WORK TO COMPLETE:
In the records below, turn the lines from the one containing "The width and height of the screenshot is (2576, 1073)." through the one containing "x-tick-label: 33 is", both included, into a JSON list of strings with one string per line and no blank lines. Cover only those lines.

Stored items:

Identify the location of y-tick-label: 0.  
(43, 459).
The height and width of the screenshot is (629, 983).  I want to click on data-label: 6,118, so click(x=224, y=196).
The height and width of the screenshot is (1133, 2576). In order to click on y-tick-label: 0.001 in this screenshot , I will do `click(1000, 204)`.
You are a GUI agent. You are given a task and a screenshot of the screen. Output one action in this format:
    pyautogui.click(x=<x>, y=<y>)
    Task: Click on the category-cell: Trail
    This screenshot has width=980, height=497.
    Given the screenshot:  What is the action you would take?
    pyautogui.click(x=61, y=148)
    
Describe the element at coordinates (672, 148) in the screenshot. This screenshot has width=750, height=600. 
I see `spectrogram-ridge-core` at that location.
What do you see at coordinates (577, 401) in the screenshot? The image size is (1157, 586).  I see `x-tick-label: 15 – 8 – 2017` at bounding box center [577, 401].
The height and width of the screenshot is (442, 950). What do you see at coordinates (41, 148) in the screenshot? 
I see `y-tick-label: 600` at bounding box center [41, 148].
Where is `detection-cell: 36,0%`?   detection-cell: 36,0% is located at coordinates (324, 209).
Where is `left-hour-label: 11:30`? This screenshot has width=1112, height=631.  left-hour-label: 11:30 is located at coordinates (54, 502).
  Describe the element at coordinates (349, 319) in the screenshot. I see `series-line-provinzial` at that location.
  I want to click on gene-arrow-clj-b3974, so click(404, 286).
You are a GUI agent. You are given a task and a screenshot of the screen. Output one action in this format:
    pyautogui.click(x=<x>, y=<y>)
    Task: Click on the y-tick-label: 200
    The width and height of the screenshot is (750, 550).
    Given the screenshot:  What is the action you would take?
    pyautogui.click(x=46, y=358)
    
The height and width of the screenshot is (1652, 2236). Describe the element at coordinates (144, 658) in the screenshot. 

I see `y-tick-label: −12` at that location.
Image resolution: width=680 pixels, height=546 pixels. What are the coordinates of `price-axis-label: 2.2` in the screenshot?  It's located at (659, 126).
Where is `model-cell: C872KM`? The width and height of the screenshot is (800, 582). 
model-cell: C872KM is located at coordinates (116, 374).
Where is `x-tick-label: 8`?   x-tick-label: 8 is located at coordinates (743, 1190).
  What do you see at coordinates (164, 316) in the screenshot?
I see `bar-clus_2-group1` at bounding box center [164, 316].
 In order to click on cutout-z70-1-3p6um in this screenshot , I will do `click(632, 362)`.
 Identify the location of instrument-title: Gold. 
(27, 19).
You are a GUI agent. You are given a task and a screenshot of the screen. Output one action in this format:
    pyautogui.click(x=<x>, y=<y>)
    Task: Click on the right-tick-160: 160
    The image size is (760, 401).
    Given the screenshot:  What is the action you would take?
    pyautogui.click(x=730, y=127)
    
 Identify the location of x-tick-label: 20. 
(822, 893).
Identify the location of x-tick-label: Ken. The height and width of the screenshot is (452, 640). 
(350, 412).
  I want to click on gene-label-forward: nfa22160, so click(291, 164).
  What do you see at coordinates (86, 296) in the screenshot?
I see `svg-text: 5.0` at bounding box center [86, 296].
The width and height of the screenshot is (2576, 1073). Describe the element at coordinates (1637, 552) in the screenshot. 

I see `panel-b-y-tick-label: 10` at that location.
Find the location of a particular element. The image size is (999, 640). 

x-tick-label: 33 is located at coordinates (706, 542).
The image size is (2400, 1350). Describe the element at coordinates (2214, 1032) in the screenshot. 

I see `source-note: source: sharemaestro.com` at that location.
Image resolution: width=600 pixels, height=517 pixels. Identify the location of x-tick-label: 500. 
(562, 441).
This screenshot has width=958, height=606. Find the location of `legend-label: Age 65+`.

TASK SOLUTION:
[
  "The width and height of the screenshot is (2576, 1073). Describe the element at coordinates (1637, 552) in the screenshot. ",
  "I see `panel-b-y-tick-label: 10` at that location.",
  "Find the location of a particular element. The image size is (999, 640). ",
  "x-tick-label: 33 is located at coordinates (706, 542)."
]